It is a common misconception that Coventry lost it's first cathedral in the wartime blitz, but the bombs actually destroyed it's second; the original medieval cathedral was the monastic St Mary's, a large cruciform building believed to have been similar in appearance to Lichfield Cathedral (whose diocese it shared). Tragically it became the only English cathedral to be destroyed during the Reformation, after which it was quickly quarried away, leaving only scant fragments, but enough evidence survives to indicate it's rich decoration (some pieces were displayed nearby in the Priory Visitors Centre, sadly since closed).

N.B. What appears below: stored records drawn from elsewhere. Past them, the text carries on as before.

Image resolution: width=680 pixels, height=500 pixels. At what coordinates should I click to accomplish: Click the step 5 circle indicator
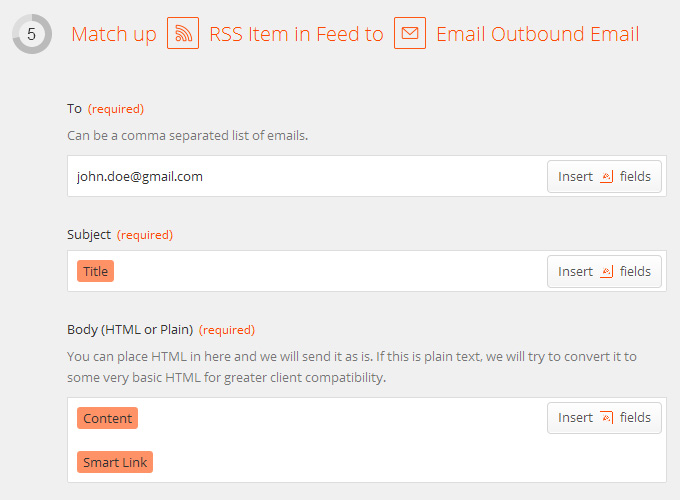[x=32, y=34]
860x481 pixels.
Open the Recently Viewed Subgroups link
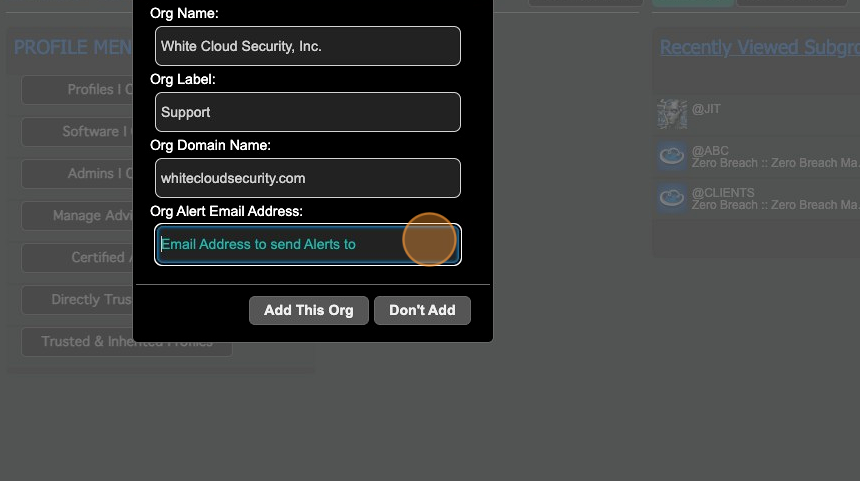758,47
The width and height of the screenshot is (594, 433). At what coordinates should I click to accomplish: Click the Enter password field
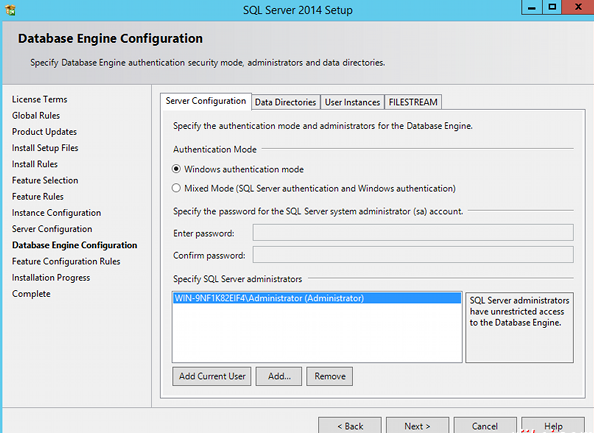(x=413, y=232)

Foundations of it's apse were found during the building of the new cathedral in the 1950s, thus technically three cathedrals share the same site.

 

The mainly 15th century St Michael's parish church became the seat of the new diocese of Coventry in 1918, and being one of the largest parish churches in the country it was upgraded to cathedral status without structural changes (unlike most 'parish church' cathedrals created in the early 20th century). It lasted in this role a mere 22 years before being burned to the ground in the 1940 Coventry Blitz, leaving only the outer walls and the magnificent tapering tower and spire (the extensive arcades and clerestoreys collapsed completely in the fire, precipitated by the roof reinforcement girders, installed in the Victorian restoration, that buckled in the intense heat).

 

The determination to rebuild the cathedral in some form was born on the day of the bombing, however it wasn't until the mid 1950s that a competition was held and Sir Basil Spence's design was chosen. Spence had been so moved by experiencing the ruined church he resolved to retain it entirely to serve as a forecourt to the new church. He envisaged the two being linked by a glass screen wall so that the old church would be visible from within the new.

 

Built between 1957-62 at a right-angle to the ruins, the new cathedral attracted controversy for it's modern form, and yet some modernists argued that it didn't go far enough, after all there are echoes of the Gothic style in the great stone-mullioned windows of the nave and the net vaulting (actually a free-standing canopy) within. What is exceptional is the way art has been used as such an integral part of the building, a watershed moment, revolutionising the concept of religious art in Britain.

 

Spence employed some of the biggest names in contemporary art to contribute their vision to his; the exterior is adorned with Jacob Epstein's triumphant bronze figures of Archangel Michael (patron of the cathedral) vanquishing the Devil. At the entrance is the remarkable glass wall, engraved by John Hutton with strikingly stylised figures of saints and angels, and allowing the interior of the new to communicate with the ruin. Inside, the great tapestry of Christ in majesty surrounded by the evangelistic creatures, draws the eye beyond the high altar; it was designed by Graham Sutherland and was the largest tapestry ever made.

 

However one of the greatest features of Coventry is it's wealth of modern stained glass, something Spence resolved to include having witnessed the bleakness of Chartres Cathedral in wartime, all it's stained glass having been removed. The first window encountered on entering is the enormous 'chess-board' baptistry window filled with stunning abstract glass by John Piper & Patrick Reyntiens, a symphony of glowing colour. The staggered nave walls are illuminated by ten narrow floor to ceiling windows filled with semi-abstract symbolic designs arranged in pairs of dominant colours (green, red, multi-coloured, purple/blue and gold) representing the souls journey to maturity, and revealed gradually as one approaches the altar. This amazing project was the work of three designers lead by master glass artist Lawrence Lee of the Royal College of Art along with Keith New and Geoffrey Clarke (each artist designed three of the windows individually and all collaborated on the last).

 

The cathedral still dazzles the visitor with the boldness of it's vision, but alas, half a century on, it was not a vision to be repeated and few of the churches and cathedrals built since can claim to have embraced the synthesis of art and architecture in the way Basil Spence did at Coventry.

 

The cathedral is generally open to visitors most days. For more see below:-

www.coventrycathedral.org.uk/

Executing a new experiment today, and I am SUPER NERVOUS.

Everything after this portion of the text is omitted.